A similarly pivotal election was held last week at a Volkswagen auto plant in Chattanooga, Tenn. Just 1,338 workers voted on whether to join the United Auto Workers union. The workers rejected the union, 712 to 626, potentially sinking the UAW’s Southern strategy.

The union will never meet a friendlier host. While officially neutral, VW management filed the petition for unionization, allowed organizers unprecedented and exclusive on-site access to employees.

Organizers thought victory was a lock. Other nonunion auto plants in the South pose a stiffer challenge. If VW Chattanooga is a no go, it’s not clear where the UAW can go.

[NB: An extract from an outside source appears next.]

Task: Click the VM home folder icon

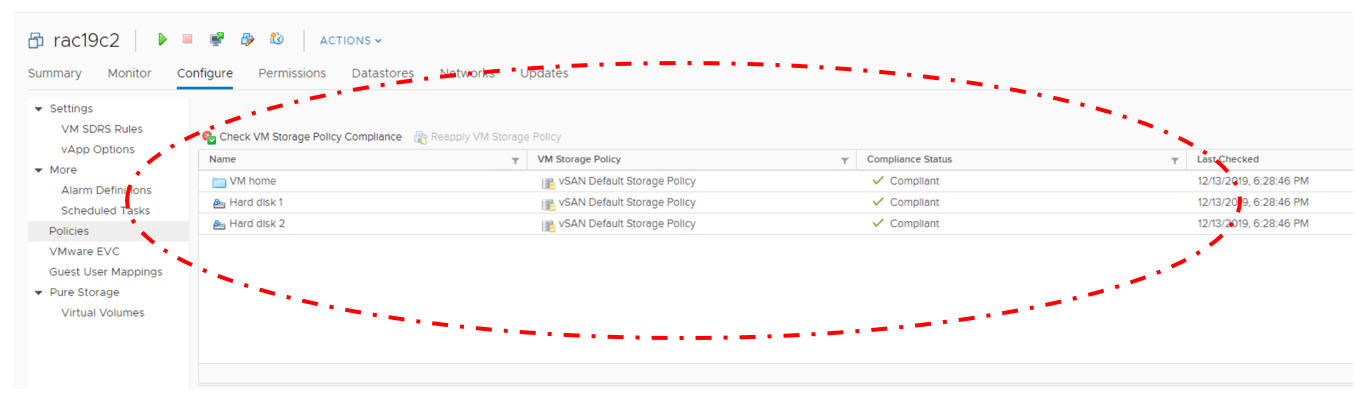Action: (x=220, y=182)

These elections are consequential because of what they reveal about labor strategy. After decades of declining private sector union membership, organizing efforts are intensifying and diversifying.

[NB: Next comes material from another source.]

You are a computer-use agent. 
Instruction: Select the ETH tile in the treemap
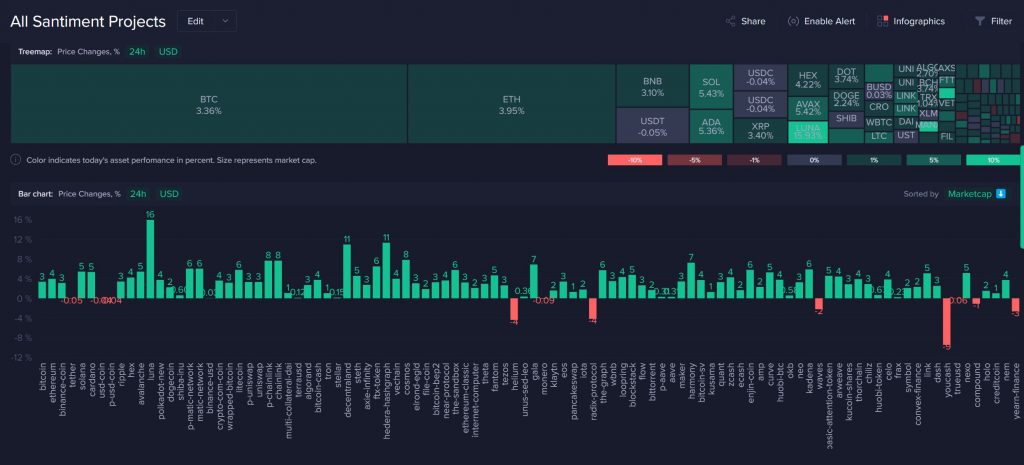[511, 104]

Unions seeking to organize service, restaurant and hotel workers promote the $15 minimum wage, often through affiliated and relatively unregulated “worker centers.” While the boost will cost some workers their jobs, the unions see several wins. Raising the statutory wage floor shuts out young and inexperienced workers, those least likely to become union members, and drives up labor costs, reducing the comparative advantage of nonunion employers. And it boosts income for unionized workers with collective bargaining agreements linking base pay to the minimum wage.

Traditional unions face a dramatically changed industrial landscape, one altered by long-terms trends in globalization, technology, and interstate competition.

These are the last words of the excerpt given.